Tuesday, April 10, 2012

"Devil In the Grove" by Gilbert King (2012)

Gilbert King has written a wonderful account of Thurgood Marshall's most active years in the Civil Rights Movement. From the early 1940's, and on into the early 1950's, Thurgood Marshall traversed the back roads of the Deep South, searching for, and rooting out Jim Crow, root by root. Although the book is centered on the "Groveland Boys" Case in 1949, the book is all encompassing in its scope.

Thurgood Marshall was the victim of a kidnap plot in 1949, just at the height of his fight against the Jim Crow laws in the South. While working with the NAACP on the broader issues concerning educational opportunities, and preparing a defense against the Supreme Courts stated policy of Separate but Equal (Plessy V. Ferguson), Mr. Marshall became involved in a case in Florida, not twenty miles, and only twenty three years removed from the infamous Rosewood massacre of the 1920's. It was about to happen all over again.

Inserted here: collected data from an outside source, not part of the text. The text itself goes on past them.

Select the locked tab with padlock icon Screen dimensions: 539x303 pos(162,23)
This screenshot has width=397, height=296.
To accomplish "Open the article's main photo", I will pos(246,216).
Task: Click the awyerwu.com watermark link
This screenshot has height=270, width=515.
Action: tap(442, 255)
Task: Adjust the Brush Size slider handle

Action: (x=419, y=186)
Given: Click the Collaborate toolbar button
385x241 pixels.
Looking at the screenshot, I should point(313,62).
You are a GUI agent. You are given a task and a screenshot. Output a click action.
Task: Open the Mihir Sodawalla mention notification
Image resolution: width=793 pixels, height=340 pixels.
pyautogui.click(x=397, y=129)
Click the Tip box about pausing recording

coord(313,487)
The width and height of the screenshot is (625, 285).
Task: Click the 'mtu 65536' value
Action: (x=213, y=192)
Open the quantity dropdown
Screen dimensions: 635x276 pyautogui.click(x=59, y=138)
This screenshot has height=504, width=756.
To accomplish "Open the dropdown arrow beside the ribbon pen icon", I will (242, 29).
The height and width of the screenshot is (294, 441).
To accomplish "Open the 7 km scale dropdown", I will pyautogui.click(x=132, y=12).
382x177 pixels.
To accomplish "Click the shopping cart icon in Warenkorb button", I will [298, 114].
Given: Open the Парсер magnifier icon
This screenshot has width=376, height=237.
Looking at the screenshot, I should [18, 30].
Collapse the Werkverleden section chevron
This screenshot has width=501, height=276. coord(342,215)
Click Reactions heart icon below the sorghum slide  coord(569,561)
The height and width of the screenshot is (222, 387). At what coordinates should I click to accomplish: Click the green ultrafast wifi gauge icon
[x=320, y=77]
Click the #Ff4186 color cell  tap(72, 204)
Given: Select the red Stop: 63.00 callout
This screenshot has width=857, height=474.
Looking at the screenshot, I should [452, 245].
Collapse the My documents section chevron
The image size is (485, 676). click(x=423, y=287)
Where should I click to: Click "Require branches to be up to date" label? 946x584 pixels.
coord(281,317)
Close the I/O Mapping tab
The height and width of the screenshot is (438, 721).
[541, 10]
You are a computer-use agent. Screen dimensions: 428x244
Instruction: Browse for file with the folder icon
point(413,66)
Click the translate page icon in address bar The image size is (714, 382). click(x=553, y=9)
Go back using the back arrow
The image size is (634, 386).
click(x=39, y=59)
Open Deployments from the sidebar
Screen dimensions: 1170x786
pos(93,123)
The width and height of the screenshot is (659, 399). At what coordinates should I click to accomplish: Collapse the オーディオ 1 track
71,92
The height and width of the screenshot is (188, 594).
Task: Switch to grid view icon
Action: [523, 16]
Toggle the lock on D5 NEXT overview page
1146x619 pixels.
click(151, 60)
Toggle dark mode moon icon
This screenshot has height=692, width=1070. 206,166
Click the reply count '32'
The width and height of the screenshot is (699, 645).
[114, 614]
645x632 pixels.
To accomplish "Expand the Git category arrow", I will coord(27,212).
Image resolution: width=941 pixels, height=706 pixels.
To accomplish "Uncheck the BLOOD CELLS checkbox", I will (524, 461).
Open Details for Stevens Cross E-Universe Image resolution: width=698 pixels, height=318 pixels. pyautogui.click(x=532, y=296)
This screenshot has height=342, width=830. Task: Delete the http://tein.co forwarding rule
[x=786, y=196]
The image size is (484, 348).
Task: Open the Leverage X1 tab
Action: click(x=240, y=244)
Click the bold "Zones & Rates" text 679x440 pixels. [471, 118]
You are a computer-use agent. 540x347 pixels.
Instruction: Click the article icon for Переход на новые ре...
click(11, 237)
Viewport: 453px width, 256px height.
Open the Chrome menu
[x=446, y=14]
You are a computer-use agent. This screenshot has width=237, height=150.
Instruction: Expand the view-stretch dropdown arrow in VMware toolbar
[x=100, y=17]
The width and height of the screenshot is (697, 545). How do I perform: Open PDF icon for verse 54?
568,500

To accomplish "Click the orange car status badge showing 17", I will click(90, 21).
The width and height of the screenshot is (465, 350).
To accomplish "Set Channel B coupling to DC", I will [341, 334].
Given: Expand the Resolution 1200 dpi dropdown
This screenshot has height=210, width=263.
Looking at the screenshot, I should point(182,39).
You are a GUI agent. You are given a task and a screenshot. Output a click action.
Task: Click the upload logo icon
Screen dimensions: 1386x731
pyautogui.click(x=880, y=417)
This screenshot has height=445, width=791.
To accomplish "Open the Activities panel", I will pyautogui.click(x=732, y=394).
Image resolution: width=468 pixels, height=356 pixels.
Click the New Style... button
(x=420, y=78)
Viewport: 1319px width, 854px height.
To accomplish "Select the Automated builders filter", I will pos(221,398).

Briefly, the case involved a young married white couple. Norma and Willie Padgett had been married the year before, but had been separated for a few months; she was 17 and he was 23 at the time of the "incident". On a hot night in July of 1949, the Padgett’s were out together, drinking, when their old car became stuck in the sand. They flagged down the first car which passed. That car contained two young African-American men, Samuel Shepherd and Walter Irvin, both veterans of the Second World War. They got behind the Padgett's car and attempted to free it. The car would not budge, sinking instead, further into the sand. Willie Padgett became enraged with the two men and berated them in the most vile of racial terms. Norma offered the men a swig from the whiskey bottle as a way to ease the tension. She then made the mistake of offering it back to her husband, who said, "Do you think that I'm gonna drink behind a nigger?"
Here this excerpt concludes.